• _EXERCISE DETAILS_: Make an exact copy of the lines from the one holding "Tap the battery indicator icon" through the last line of the material, and output nothing else.
(RECORDS FOR THE TASK)
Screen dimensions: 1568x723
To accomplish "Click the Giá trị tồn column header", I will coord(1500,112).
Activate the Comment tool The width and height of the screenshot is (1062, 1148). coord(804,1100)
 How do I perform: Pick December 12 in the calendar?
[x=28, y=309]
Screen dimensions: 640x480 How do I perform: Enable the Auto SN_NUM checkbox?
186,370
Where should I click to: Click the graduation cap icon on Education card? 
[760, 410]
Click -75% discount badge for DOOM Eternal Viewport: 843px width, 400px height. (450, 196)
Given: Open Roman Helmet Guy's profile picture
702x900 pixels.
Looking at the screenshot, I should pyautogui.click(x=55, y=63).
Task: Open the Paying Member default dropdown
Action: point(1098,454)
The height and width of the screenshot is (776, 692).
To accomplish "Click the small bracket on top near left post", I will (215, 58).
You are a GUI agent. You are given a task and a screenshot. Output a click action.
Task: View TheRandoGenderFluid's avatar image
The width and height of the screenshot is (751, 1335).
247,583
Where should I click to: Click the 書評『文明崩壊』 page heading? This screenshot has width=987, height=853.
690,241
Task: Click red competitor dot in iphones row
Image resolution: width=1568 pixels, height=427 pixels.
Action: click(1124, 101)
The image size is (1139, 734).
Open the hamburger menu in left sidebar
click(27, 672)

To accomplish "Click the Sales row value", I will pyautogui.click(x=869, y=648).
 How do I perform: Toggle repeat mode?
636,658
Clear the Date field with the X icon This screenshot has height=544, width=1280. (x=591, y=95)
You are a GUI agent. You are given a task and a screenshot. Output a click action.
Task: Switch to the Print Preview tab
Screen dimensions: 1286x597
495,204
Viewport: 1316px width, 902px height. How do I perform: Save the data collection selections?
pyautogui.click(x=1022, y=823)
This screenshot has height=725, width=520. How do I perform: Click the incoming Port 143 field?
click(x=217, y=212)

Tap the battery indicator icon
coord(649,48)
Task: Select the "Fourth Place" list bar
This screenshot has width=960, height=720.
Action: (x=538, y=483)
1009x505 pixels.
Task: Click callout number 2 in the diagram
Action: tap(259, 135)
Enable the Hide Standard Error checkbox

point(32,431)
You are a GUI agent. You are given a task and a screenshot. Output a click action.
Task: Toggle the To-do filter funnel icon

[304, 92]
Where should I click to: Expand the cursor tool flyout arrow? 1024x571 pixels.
(End RECORDS FOR THE TASK)
• _EXERCISE RESPONSE_:
Tap the battery indicator icon
coord(649,48)
Task: Select the "Fourth Place" list bar
This screenshot has width=960, height=720.
Action: (x=538, y=483)
1009x505 pixels.
Task: Click callout number 2 in the diagram
Action: tap(259, 135)
Enable the Hide Standard Error checkbox

point(32,431)
You are a GUI agent. You are given a task and a screenshot. Output a click action.
Task: Toggle the To-do filter funnel icon

[304, 92]
Where should I click to: Expand the cursor tool flyout arrow? 1024x571 pixels.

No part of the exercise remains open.